Aim of the exercise: Using the records below, count the lines with "will" in them. Give the number only.

Stored items:
--------------------------------------------------

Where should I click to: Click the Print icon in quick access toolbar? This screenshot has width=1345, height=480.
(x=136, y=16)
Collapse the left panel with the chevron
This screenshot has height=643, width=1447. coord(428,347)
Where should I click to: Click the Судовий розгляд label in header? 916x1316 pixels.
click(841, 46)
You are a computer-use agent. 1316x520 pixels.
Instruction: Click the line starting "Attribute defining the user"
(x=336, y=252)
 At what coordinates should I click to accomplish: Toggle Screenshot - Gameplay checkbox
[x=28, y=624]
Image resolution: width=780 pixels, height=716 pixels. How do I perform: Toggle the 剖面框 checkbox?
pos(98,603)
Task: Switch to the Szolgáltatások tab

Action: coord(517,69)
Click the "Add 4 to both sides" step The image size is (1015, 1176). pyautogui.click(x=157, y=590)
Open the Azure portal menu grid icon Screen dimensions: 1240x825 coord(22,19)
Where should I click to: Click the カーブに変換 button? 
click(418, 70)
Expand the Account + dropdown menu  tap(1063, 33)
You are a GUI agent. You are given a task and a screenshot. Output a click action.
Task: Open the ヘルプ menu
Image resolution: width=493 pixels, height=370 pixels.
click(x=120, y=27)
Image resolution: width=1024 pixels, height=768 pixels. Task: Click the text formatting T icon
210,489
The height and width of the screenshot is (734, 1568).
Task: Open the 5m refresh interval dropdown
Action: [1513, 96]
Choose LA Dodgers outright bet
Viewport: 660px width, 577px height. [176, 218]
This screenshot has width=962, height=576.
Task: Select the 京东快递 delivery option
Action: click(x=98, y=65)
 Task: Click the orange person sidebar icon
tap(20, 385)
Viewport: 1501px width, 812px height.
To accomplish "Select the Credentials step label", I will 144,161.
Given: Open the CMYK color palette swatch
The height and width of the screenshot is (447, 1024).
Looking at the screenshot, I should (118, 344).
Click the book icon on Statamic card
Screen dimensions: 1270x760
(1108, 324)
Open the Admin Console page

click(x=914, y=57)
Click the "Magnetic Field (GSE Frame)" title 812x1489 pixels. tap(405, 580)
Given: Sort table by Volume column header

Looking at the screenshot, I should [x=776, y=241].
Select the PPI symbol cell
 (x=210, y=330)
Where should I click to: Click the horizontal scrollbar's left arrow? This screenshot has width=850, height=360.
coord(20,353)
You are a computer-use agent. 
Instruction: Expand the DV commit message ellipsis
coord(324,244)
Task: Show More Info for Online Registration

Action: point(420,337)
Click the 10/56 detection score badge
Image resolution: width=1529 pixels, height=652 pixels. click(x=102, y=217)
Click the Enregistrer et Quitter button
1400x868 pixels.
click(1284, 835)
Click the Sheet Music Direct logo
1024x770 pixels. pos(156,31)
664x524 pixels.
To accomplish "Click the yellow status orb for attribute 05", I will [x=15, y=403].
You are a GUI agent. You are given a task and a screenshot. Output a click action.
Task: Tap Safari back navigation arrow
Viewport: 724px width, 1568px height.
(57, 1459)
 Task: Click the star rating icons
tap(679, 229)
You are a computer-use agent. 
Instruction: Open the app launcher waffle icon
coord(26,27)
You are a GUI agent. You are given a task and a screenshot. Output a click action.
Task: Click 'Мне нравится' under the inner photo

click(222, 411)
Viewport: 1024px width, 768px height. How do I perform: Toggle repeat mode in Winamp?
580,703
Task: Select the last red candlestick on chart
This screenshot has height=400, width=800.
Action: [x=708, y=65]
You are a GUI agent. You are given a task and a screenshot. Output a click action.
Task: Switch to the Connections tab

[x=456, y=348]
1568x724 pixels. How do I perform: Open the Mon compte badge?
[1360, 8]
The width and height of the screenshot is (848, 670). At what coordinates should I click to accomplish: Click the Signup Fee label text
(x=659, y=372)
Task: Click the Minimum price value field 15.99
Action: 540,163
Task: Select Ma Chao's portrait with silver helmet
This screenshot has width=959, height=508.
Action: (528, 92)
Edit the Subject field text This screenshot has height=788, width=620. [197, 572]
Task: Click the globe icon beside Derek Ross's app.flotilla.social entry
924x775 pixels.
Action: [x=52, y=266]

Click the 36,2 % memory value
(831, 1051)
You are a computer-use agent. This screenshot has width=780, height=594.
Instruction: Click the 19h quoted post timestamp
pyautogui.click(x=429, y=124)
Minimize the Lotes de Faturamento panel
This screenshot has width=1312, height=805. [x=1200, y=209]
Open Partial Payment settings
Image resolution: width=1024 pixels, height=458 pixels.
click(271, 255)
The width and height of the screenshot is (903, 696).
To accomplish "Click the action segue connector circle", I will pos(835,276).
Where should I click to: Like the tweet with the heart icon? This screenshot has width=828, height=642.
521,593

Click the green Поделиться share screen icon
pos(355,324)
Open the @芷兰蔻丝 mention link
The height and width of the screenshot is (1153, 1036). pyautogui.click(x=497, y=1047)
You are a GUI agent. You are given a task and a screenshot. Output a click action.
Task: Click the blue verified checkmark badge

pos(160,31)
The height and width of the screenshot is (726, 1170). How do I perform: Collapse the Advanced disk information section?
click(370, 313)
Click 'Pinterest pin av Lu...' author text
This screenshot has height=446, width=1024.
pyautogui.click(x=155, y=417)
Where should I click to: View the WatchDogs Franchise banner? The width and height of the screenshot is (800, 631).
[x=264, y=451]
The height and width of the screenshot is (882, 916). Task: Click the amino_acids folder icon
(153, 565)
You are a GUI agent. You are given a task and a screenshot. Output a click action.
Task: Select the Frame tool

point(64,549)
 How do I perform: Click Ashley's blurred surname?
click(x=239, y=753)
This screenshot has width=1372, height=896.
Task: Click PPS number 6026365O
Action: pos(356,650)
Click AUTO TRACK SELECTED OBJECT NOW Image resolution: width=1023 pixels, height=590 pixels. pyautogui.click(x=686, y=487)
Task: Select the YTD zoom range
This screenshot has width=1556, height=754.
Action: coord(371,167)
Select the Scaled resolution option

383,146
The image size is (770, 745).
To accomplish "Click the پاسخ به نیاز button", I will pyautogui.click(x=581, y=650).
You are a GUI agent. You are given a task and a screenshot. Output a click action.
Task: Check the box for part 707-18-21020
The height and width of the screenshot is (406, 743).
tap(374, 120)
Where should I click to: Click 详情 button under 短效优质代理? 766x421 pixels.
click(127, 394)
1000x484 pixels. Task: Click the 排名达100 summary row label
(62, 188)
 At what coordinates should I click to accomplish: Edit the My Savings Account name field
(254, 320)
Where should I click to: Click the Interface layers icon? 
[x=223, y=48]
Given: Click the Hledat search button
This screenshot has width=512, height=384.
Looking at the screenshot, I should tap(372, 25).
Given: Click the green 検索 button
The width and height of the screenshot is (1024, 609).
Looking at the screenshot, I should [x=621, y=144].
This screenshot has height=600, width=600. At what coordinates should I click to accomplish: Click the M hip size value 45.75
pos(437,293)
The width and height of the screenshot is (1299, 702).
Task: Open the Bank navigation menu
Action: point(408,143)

--------------------------------------------------

Solution for this task: 4